Nearly 8,300 people call Keith County home – about 4,800 of them living in Ogallala. Lake McConaughy State Recreation Area draws roughly 1 million visitors a year. About 18,000 vehicles pass through the county daily on the interstate, according to the Nebraska Department of Transportation. Getting the City of Ogallala and Keith County on the same page was important to securing the safety of residents and visitors alike.
“Otherwise, the system as we know it is going to collapse,” said Ogallala Fire Chief Dell Simmerman at a Keith County Board of Commissioners meeting in May. “When you dial 911, you won’t have a medic. Period.”
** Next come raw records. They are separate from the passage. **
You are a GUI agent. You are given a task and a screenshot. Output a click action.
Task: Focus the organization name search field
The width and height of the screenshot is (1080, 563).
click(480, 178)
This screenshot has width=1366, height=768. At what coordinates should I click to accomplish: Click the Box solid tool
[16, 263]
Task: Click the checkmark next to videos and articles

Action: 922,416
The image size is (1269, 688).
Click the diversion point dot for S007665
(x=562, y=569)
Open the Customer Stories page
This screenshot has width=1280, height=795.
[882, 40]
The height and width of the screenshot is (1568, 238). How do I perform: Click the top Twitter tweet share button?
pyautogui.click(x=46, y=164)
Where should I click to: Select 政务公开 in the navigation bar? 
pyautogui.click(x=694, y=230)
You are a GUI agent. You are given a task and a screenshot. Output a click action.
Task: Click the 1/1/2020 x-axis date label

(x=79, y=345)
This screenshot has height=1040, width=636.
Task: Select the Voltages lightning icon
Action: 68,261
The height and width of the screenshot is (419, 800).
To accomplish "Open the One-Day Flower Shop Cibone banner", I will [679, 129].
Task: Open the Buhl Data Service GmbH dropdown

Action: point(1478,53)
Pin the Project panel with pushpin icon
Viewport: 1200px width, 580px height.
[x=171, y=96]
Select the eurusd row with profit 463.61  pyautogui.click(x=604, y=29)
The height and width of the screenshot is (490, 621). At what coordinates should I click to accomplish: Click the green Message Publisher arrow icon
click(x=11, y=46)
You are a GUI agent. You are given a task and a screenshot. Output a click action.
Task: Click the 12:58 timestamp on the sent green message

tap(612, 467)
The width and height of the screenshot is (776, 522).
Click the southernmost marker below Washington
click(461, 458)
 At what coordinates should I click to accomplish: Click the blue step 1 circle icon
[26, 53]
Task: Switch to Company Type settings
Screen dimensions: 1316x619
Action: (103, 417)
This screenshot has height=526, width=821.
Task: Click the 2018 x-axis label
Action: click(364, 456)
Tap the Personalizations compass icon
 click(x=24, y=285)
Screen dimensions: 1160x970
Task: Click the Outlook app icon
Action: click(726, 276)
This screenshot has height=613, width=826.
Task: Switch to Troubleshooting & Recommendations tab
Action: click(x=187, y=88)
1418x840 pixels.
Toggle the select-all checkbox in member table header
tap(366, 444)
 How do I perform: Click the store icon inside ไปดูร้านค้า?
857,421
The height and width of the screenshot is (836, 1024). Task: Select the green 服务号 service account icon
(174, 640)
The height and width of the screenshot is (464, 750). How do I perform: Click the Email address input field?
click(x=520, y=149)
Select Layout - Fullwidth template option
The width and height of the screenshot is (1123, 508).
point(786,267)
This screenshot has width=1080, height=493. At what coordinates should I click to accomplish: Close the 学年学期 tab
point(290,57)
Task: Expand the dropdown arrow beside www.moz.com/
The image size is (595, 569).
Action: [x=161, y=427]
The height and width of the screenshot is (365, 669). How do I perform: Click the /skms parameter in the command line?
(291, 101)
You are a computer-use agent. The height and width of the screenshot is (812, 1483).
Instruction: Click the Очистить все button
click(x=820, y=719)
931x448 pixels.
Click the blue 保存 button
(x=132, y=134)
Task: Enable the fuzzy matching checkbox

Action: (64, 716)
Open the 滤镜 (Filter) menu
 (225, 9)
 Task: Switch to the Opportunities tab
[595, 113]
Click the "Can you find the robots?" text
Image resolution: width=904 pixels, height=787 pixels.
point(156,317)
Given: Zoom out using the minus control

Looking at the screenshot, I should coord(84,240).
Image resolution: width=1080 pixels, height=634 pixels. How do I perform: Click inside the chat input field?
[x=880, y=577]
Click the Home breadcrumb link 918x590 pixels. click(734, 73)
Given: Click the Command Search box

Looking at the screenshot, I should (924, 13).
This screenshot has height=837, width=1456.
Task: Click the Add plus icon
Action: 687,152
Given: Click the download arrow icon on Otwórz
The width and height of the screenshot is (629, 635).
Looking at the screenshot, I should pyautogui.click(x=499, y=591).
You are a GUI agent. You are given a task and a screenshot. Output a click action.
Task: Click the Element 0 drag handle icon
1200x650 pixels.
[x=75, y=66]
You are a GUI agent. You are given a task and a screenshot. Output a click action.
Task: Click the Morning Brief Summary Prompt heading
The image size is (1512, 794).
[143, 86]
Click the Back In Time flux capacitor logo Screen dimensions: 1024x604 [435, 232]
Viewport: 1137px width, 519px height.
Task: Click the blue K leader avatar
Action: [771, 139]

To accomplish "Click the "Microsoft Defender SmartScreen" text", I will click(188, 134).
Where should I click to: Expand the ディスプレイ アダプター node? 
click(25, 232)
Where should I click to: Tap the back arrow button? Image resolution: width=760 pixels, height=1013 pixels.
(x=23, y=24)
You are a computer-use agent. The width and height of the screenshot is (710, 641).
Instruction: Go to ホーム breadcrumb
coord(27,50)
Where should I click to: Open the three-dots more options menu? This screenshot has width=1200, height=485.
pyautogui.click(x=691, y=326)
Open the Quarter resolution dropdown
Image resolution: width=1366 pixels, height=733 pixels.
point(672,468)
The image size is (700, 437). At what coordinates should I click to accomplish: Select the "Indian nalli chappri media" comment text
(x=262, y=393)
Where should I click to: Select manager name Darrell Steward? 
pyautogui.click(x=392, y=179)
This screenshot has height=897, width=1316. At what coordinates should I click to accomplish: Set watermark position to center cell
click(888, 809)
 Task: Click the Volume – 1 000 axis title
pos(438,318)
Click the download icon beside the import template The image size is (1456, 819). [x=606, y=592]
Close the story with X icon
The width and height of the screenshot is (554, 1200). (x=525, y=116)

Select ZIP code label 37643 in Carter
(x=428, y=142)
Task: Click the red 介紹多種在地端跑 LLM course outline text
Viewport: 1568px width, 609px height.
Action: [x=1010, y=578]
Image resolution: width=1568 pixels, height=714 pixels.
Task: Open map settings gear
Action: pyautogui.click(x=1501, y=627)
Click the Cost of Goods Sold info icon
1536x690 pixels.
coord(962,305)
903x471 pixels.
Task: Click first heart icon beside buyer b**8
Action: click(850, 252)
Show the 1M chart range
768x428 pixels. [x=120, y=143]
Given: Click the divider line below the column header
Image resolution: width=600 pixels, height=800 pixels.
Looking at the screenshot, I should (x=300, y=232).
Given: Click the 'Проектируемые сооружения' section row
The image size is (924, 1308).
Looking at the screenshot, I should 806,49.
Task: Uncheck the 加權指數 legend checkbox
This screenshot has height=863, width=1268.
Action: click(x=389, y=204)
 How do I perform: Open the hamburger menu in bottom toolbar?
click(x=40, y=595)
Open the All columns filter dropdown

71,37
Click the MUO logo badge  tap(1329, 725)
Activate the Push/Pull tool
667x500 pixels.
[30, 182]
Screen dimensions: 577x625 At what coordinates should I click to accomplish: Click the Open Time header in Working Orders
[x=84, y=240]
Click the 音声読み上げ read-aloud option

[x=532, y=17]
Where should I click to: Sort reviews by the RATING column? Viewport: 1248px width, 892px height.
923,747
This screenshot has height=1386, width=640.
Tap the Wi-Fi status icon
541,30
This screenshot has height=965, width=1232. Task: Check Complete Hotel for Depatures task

With the clock ticking, officials sprang into action. Leaders from both county and city government moved quickly to draft an interlocal agreement to keep emergency medical service in Keith County. The agreement, approved in August 2023, ensures 24/7 service to anyone within the boundaries of Keith County. The county is responsible for employing providers as well as overseeing dispatch, billing, and more. The city provides ambulances and related equipment, along with repair and maintenance. Ogallala also maintains the facilities in which vehicles and equipment are housed.
Speaking of vehicles, the city and county found what they needed to get the service up and running, but they didn’t have the resources to add them all to the fleet. Thankfully they had a willing partner in Keith County Foundation Fund, a Nebraska Community Foundation affiliated fund. They approached the fund advisory committee (FAC) and requested assistance with raising the funds to purchase the necessary vehicles. The fund happily granted $155,000 to the city and county partnership.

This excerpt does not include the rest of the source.